So, would this be a replacement for a taser or just more kit to pack along?


----------



## Lumber (19 Aug 2015)

This just seems like a terrible idea.


----------



## a_majoor (19 Aug 2015)

This is just a clever adaptation of the "shot trap" idea used in some rifle grenades to create a non lethal response, essentially giving an officer the ability to knock down someone without having to get the shotgun and load a beanbag or baton round.

Like everything else there are pros and cons, and you could come up with a lot of "what ifs?" to emphasise good or bad points, but in the end, I would suggest that it gives officers an option, and with good training and practice, they will be able to decide if this actually is an option or not.


----------



## Alberta Bound (19 Aug 2015)

First off this won't replace CEWs which can also be used in touch mode for certain scenarios or if needed you can "recyle" (re energize) your subject in probe mode and good contact. 

This is a less lethal projectile.
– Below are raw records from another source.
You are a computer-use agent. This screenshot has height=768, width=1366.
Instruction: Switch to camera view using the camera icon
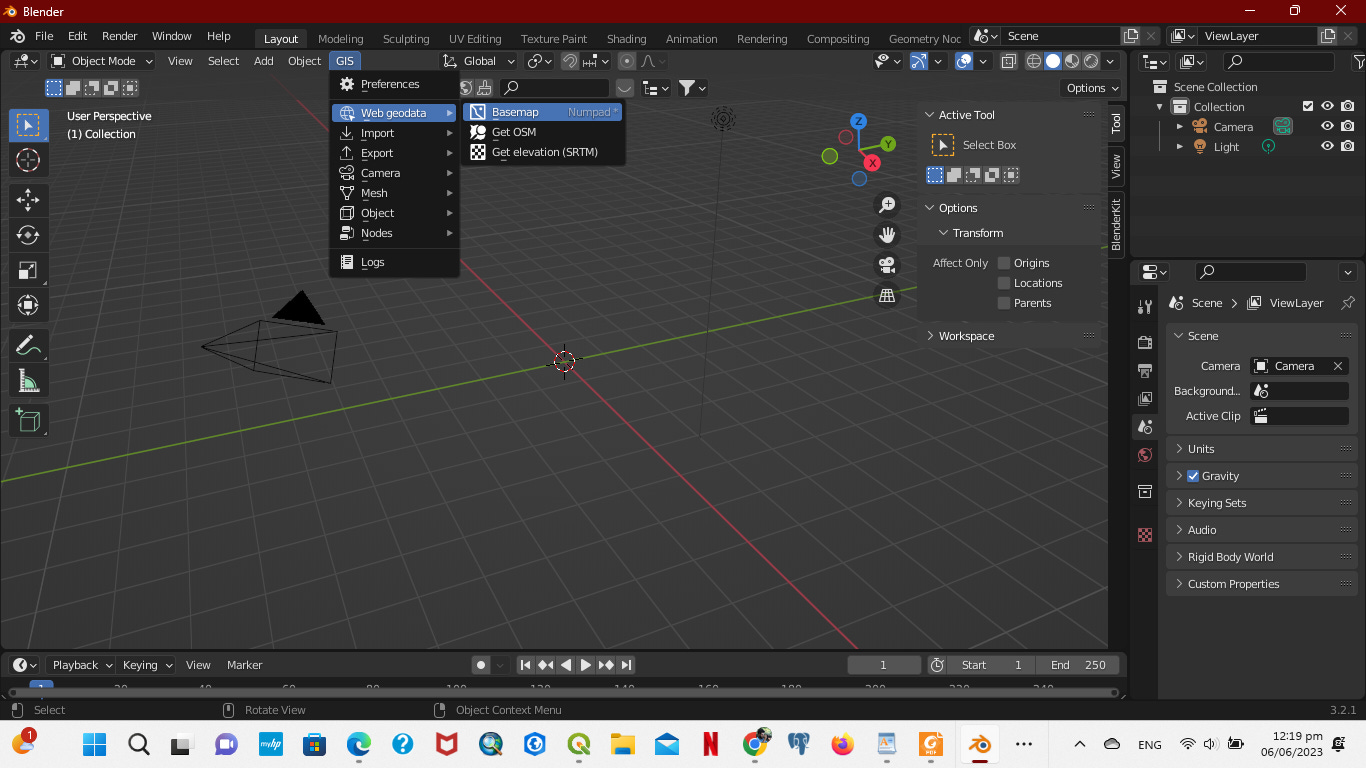pos(886,265)
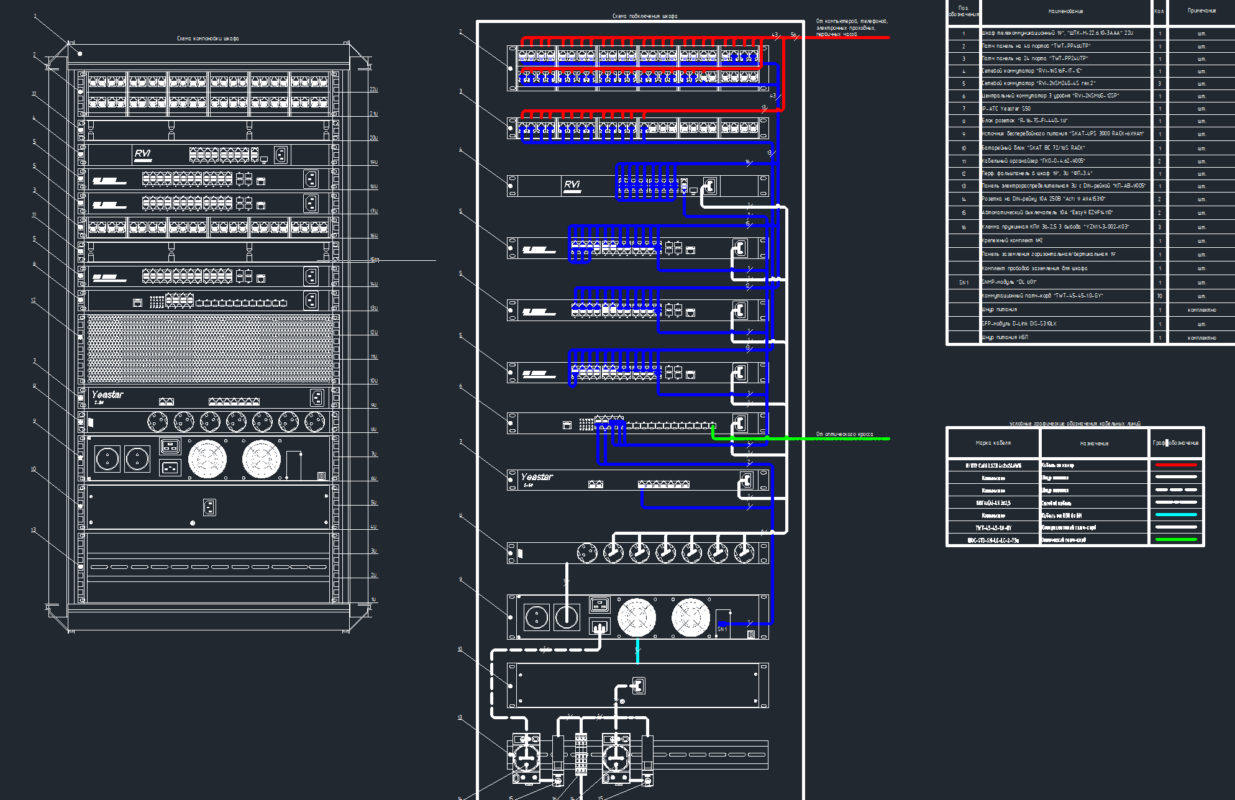Image resolution: width=1235 pixels, height=800 pixels.
Task: Click the 'Наименование' header in the equipment table
Action: (1066, 12)
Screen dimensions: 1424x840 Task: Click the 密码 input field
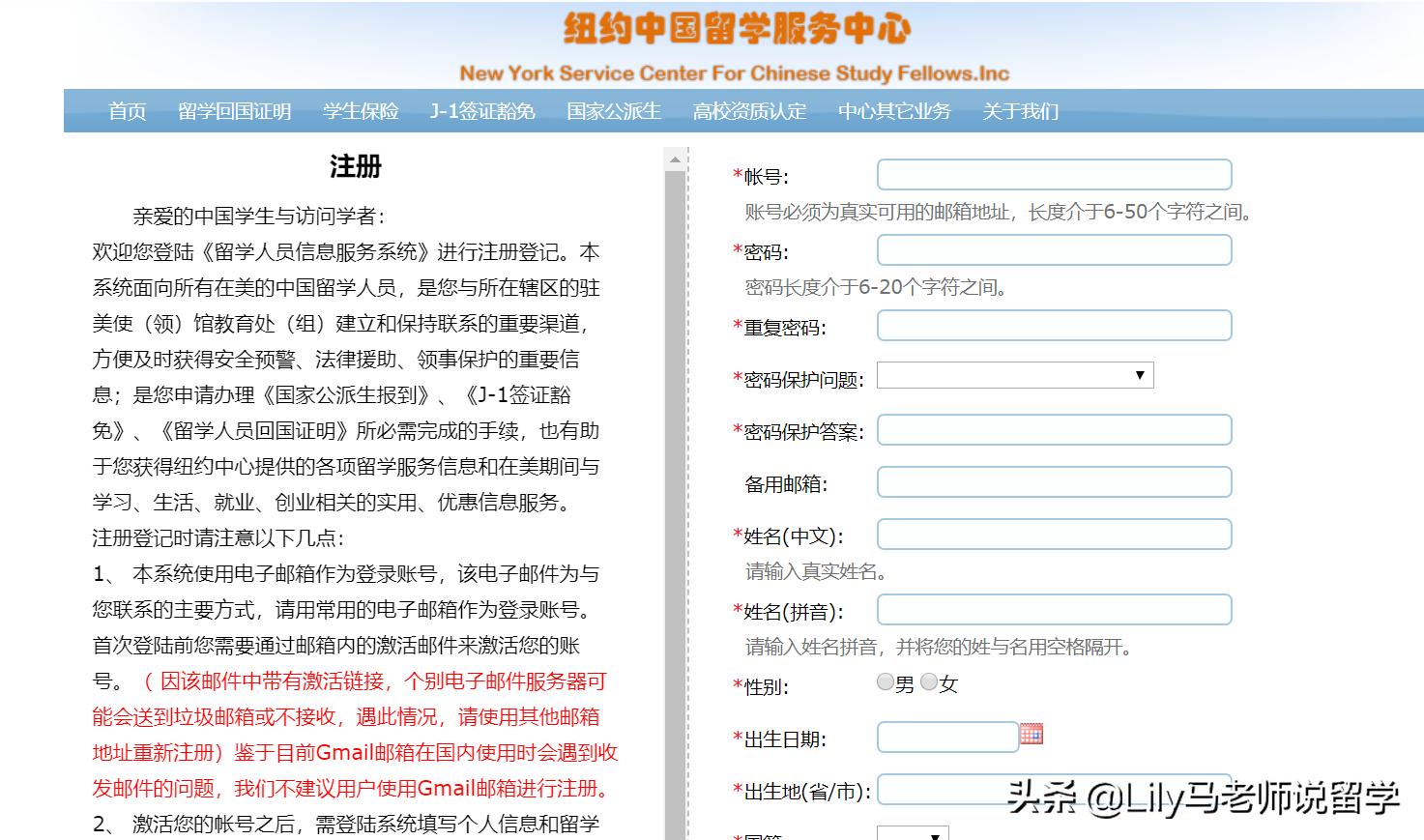click(x=1054, y=249)
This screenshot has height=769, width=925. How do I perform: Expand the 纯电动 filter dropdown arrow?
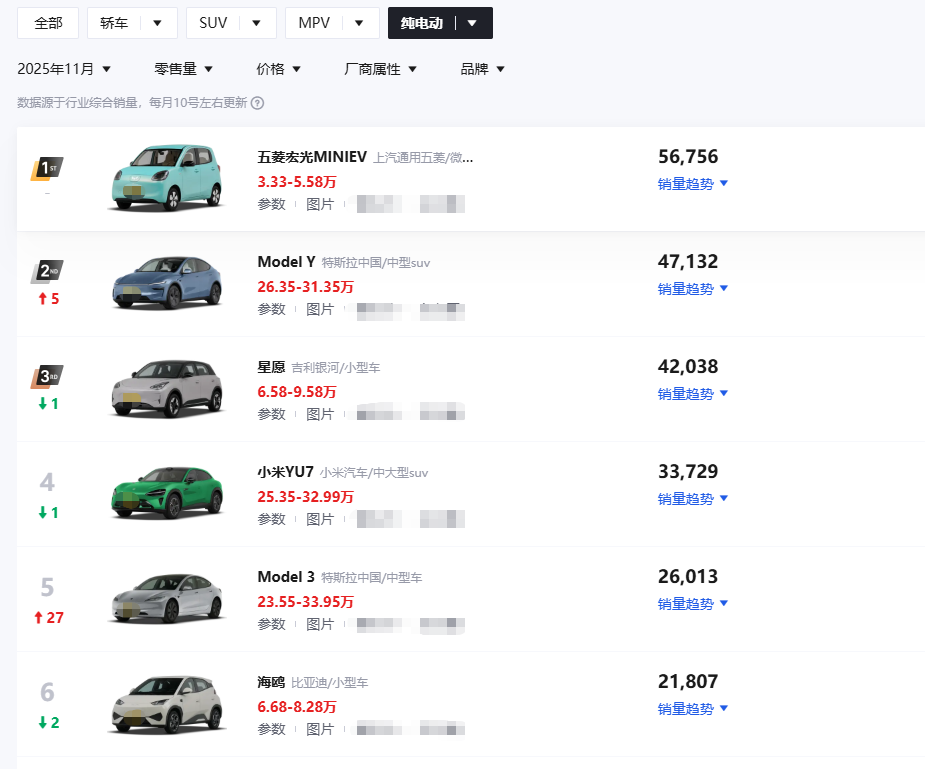tap(472, 23)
We already have less lethal projectile rounds (bean bag rounds) in dedicated launchers and also for shotguns. I personally don't feel this one has value. 

My reasons: you only use less lethal (of this style) in higher risk scenarios when you have multiple officer response and lethal over watch. In that case why not have a shotgun with less lethal projectiles ( more accurate and can be loaded with multiple projectile rounds - some can also be pepper balls). Then if needed you can transition to your pistol. This would be another piece of kit to carry and do you carry one? Two? More?  

For lesser force in a one officer scenario we have batons and OC and possibly CEW besides hard and soft hand. Would one officer unholster his pistol to attach this, use it and if unsuccessful reholster and transition to something else? or try again?

Plus more "tools" to decide on and use in stress scenarios adds to a lag in decision making and then add in gross motor function issues and I see nothing but issues. Or will some people advocate having this attached in advance to pistols to be removed if lethal force is required? 

As has been said, there is no double tap rule but we train to neutralize the threat and multiple shots is a common tactic especially with the increase in body armour and of course winter clothing. Even with no clothes a determined person (mental health, drugs, alcohol, etc) can take a lot of hits. 

Ferguson Police are to be trained. But if you look at the shooting there; would a single officer conducting a traffic stop who then gets in a physical altercation have the time, ability, safe opportunity to add this to his pistol. 

I see this as something that looks really good to people with little understanding of policing. It may have a place in the options but I see the opportunities for positive use as few and far between with the opportunities for public criticism rapidly increasing. 

My humble opinion


----------